Exercise aim: In your copy, repeat the records exactly and leave out the pictures.
--- Material for the task Enclosed Below ---
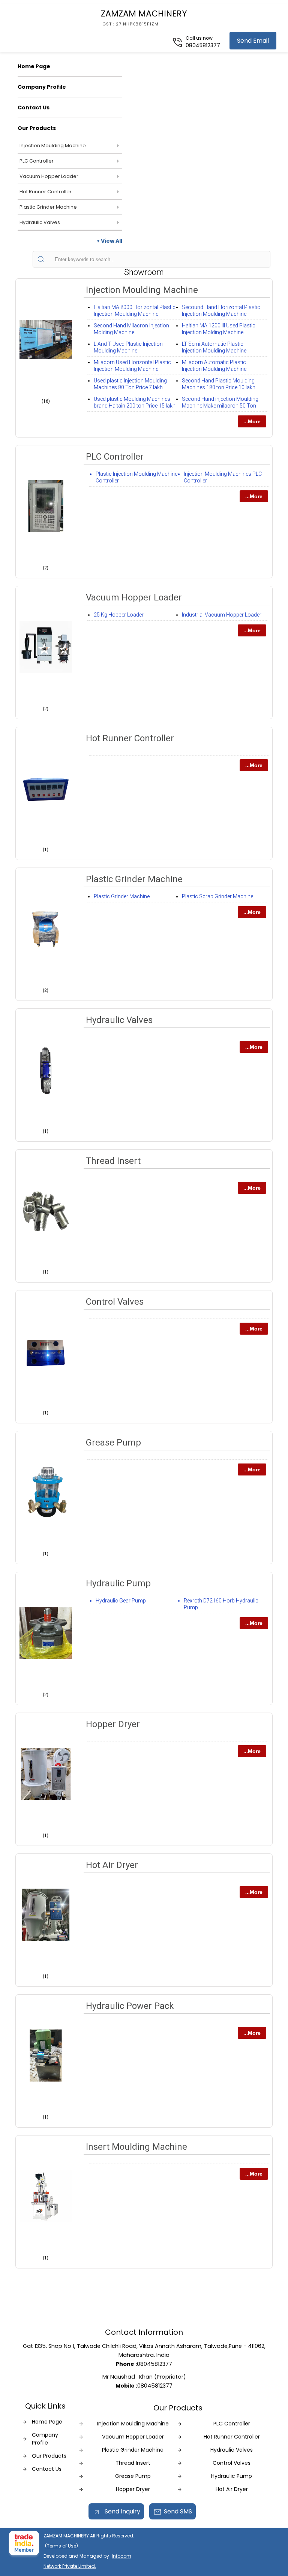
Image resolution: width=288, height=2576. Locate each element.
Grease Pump (113, 1442)
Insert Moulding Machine (136, 2146)
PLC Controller (37, 161)
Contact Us (34, 107)
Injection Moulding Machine (53, 145)
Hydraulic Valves (40, 222)
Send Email (253, 40)
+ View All (109, 241)
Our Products (37, 128)
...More (252, 421)
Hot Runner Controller (46, 191)
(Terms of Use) (61, 2546)
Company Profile (42, 87)
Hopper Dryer (113, 1724)
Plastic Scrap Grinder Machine (217, 896)
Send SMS (178, 2511)
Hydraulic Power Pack (130, 2006)
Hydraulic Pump (118, 1583)
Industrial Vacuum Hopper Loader (221, 615)
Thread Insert (113, 1161)
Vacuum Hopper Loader (49, 176)
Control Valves (115, 1301)
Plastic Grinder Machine (48, 207)
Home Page (34, 66)
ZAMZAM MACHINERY (144, 17)
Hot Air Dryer (112, 1865)
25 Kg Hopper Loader (119, 615)
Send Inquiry (121, 2511)
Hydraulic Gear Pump (121, 1601)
--- End of Enclosed Material for the task ---
Exercise solution:
Image resolution: width=288, height=2576. Locate each element.
Grease Pump (113, 1442)
Insert Moulding Machine (136, 2146)
PLC Controller (37, 161)
Contact Us (34, 107)
Injection Moulding Machine (53, 145)
Hydraulic Valves (40, 222)
Send Email (253, 40)
+ View All (109, 241)
Our Products (37, 128)
...More (252, 421)
Hot Runner Controller (46, 191)
(Terms of Use) (61, 2546)
Company Profile (42, 87)
Hopper Dryer (113, 1724)
Plastic Scrap Grinder Machine (217, 896)
Send SMS (178, 2511)
Hydraulic Power Pack (130, 2006)
Hydraulic Pump (118, 1583)
Industrial Vacuum Hopper Loader (221, 615)
Thread Insert (113, 1161)
Vacuum Hopper Loader (49, 176)
Control Valves (115, 1301)
Plastic Grinder Machine (48, 207)
Home Page (34, 66)
ZAMZAM MACHINERY (144, 17)
Hot Air Dryer (112, 1865)
25 Kg Hopper Loader (119, 615)
Send Inquiry (121, 2511)
Hydraulic Gear Pump (121, 1601)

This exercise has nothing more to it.